Directions for this task — A faithful copy of every entry, with the pictures removed, is what is needed here.

-- Given entries follows --

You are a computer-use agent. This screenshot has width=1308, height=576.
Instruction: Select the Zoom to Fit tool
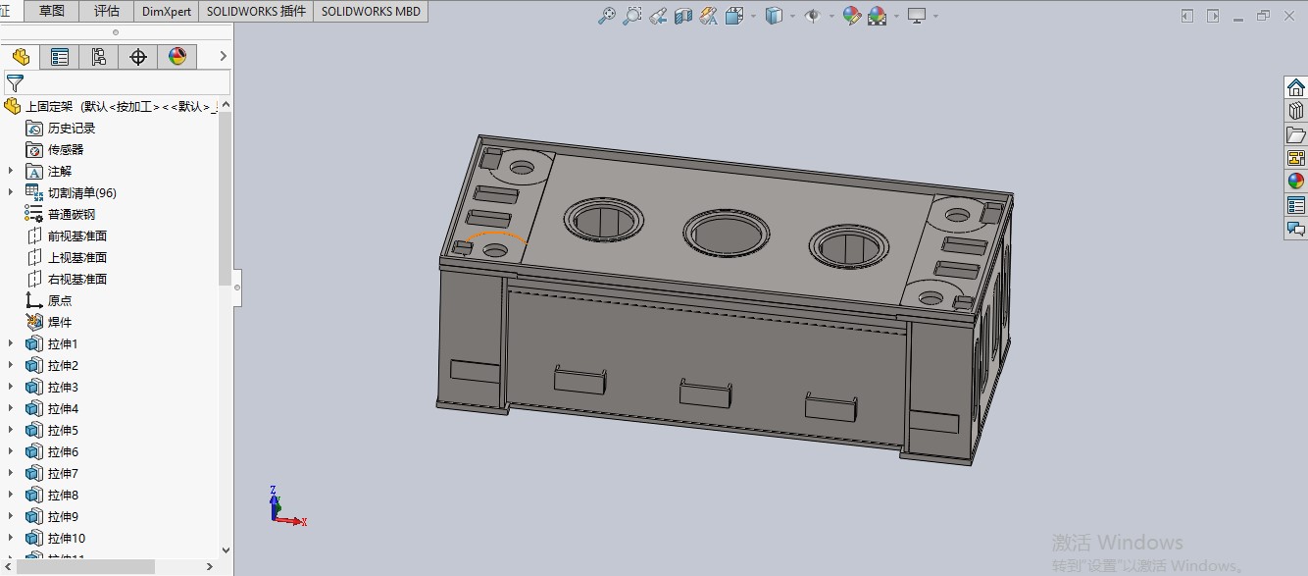click(x=606, y=15)
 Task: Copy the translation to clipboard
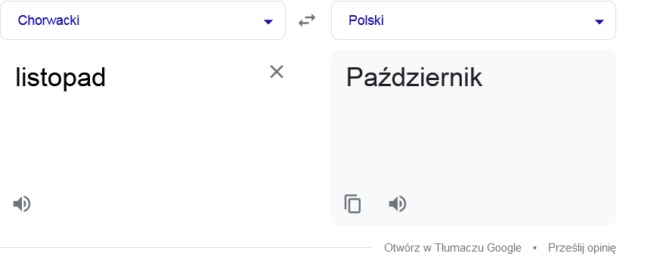tap(352, 204)
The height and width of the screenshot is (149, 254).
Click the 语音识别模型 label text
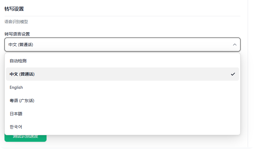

-- Given entries concluded --

Response box —
You are a computer-use agent. This screenshot has width=1308, height=576.
Instruction: Select the Zoom to Fit tool
click(x=606, y=15)
 Task: Copy the translation to clipboard
tap(352, 204)
The height and width of the screenshot is (149, 254).
Click the 语音识别模型 label text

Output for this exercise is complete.